• [제공 데이터]
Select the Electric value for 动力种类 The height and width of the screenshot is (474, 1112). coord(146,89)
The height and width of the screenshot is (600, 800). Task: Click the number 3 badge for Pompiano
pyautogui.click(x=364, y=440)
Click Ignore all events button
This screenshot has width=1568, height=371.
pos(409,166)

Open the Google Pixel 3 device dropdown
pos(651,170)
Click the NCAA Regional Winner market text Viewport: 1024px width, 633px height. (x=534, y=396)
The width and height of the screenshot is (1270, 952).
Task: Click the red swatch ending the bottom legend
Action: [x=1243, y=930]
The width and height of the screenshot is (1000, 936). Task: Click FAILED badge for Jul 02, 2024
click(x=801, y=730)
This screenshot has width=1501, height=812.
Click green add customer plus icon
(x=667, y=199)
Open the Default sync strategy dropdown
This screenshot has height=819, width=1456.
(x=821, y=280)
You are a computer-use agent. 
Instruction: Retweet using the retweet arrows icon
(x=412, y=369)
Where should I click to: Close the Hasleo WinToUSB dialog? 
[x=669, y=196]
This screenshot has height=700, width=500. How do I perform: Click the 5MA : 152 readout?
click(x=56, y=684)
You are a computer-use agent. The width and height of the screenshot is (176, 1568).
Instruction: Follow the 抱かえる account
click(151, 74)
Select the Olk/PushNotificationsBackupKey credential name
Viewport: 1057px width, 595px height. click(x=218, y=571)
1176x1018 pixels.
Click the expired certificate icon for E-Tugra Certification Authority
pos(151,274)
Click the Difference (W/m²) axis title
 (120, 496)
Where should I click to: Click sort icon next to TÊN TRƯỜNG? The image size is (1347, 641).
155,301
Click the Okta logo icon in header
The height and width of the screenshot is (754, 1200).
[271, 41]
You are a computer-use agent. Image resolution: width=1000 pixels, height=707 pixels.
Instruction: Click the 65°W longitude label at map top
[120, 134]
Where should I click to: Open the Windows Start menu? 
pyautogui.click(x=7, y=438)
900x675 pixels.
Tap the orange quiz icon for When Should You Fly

• [수행할 작업] 데이터에서 "Click the Okta logo icon in header"이 들어 있는 줄부터 데이터 마지막 줄까지(양 끝 포함)만 모든 줄을 다시 쓰세요. 답에 있는 좌표 값은 모두 2.4를 곱해 정수로 반올림하고(0.5는 올림), 나머지는 바꾸지 마세요.

• [연습 문제 정답]
Click the Okta logo icon in header
The height and width of the screenshot is (754, 1200).
[650, 98]
You are a computer-use agent. Image resolution: width=1000 pixels, height=707 pixels.
Instruction: Click the 65°W longitude label at map top
[288, 322]
Where should I click to: Open the Windows Start menu? 
pyautogui.click(x=17, y=1051)
900x675 pixels.
Tap the orange quiz icon for When Should You Fly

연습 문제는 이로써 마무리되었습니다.